-- Opening Marker --

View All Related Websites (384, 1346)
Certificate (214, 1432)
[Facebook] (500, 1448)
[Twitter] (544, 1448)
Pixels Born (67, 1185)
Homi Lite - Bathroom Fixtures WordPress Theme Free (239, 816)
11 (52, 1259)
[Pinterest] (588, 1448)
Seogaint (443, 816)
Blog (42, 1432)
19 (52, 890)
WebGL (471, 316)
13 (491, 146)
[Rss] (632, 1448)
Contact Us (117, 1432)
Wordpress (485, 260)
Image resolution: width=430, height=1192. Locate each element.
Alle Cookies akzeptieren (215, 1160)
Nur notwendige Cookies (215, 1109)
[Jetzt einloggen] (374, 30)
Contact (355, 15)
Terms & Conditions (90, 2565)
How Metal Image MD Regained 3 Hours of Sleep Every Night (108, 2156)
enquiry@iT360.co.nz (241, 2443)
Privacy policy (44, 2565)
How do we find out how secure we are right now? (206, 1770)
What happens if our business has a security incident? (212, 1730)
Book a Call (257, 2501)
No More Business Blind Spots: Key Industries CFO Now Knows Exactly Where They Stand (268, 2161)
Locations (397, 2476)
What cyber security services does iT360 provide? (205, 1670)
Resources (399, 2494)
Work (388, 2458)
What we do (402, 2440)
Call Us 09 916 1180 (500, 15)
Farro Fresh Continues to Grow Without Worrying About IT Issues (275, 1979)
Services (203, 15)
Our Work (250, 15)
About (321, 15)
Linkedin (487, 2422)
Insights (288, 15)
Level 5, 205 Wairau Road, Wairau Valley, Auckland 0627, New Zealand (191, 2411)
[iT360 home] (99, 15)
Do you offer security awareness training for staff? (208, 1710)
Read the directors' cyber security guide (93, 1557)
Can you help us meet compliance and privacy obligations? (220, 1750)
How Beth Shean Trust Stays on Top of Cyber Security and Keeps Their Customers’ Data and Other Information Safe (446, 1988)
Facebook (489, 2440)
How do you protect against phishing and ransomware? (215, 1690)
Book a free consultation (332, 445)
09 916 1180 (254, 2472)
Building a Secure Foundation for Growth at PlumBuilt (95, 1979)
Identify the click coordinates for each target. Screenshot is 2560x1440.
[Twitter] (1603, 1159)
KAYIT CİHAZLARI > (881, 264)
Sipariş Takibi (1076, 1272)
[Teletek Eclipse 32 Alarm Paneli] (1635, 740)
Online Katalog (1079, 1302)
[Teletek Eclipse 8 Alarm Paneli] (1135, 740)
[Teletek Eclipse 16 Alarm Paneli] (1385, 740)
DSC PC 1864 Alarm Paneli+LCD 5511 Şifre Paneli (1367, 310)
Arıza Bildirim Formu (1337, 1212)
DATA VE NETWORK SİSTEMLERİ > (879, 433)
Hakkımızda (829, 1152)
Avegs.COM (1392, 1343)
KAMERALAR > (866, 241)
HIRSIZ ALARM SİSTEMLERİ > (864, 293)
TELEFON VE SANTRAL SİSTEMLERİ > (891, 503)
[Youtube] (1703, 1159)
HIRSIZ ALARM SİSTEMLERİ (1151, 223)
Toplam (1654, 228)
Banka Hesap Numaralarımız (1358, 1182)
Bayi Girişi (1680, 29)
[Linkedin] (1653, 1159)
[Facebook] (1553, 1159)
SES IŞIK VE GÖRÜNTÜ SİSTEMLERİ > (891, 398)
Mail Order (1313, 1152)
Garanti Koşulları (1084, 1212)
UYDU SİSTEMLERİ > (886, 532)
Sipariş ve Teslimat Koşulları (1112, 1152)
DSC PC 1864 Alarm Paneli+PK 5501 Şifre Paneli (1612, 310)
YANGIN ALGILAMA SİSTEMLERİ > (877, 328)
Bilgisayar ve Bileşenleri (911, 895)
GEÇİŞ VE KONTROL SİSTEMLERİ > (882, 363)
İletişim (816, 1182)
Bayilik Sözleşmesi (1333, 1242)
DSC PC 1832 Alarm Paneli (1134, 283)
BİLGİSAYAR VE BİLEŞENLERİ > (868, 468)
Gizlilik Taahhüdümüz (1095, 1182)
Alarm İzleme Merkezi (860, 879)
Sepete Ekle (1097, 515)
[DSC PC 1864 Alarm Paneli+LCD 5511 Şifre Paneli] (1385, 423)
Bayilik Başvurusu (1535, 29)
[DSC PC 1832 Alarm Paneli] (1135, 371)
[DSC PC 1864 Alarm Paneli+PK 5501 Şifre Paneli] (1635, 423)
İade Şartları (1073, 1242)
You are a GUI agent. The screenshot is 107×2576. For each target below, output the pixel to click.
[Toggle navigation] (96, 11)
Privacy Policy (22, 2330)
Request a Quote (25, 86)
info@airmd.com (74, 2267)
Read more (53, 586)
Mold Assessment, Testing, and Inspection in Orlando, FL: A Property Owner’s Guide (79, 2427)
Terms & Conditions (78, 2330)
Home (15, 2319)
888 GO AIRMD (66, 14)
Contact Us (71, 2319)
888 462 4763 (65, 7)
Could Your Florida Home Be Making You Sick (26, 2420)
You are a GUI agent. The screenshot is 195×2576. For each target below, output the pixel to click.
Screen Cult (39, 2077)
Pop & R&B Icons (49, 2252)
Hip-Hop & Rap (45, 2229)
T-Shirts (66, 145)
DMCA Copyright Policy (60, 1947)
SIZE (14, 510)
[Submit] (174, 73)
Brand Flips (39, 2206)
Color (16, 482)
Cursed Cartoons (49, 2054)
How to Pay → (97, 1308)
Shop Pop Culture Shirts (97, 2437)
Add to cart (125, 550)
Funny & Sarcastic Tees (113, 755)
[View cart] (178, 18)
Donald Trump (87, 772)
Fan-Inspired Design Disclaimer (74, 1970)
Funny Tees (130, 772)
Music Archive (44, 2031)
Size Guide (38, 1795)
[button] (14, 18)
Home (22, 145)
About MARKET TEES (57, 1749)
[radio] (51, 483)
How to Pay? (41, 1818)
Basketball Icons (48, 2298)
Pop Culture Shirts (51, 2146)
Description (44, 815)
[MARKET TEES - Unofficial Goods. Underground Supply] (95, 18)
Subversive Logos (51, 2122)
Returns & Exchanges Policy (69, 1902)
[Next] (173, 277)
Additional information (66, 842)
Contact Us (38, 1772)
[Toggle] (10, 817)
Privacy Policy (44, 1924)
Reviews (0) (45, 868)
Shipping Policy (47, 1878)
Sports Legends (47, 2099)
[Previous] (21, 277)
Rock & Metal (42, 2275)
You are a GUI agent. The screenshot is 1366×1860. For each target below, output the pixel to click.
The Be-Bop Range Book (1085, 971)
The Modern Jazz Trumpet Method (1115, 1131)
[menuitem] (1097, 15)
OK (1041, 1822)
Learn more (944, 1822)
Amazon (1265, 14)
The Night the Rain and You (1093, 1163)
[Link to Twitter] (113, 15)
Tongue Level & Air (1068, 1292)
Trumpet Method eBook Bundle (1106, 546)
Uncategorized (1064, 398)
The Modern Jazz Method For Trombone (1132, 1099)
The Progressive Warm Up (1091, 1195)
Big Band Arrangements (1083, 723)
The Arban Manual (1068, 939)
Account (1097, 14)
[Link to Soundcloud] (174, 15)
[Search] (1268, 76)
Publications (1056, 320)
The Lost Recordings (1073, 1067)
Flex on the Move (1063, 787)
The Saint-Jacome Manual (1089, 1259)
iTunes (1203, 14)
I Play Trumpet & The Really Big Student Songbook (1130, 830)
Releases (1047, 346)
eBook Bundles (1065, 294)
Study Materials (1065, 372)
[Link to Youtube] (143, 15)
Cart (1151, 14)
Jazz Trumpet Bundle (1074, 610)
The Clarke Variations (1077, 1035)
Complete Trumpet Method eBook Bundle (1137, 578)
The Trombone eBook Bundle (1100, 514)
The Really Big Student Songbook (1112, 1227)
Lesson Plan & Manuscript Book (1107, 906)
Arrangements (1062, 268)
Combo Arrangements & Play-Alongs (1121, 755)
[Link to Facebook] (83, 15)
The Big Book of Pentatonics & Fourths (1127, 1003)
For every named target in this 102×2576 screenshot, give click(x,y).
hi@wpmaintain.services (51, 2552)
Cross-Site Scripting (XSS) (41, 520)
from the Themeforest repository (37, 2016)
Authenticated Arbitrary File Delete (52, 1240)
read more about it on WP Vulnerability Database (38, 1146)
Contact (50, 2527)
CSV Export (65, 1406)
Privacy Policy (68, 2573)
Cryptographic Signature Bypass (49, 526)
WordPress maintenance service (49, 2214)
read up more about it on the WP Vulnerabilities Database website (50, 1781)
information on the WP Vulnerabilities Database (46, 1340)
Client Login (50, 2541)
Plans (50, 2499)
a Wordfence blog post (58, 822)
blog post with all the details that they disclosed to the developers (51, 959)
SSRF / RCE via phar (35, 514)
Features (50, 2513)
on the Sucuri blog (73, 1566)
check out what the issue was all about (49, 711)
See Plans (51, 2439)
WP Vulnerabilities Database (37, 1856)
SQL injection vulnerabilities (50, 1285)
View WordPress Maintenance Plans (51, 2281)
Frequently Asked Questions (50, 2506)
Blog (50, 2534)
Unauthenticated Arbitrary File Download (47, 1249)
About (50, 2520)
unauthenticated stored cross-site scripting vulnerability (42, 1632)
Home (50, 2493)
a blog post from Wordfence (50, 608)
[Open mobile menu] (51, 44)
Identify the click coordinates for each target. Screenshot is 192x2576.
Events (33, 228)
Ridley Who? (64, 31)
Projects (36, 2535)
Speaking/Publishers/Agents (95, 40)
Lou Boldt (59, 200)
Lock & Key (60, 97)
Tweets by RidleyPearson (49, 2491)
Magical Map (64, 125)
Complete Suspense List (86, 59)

-- Closing Marker --

**Work instruction:**
A single number is the whole answer: the number of lines in the entries that include "Modern".

**Answer to this task:**
2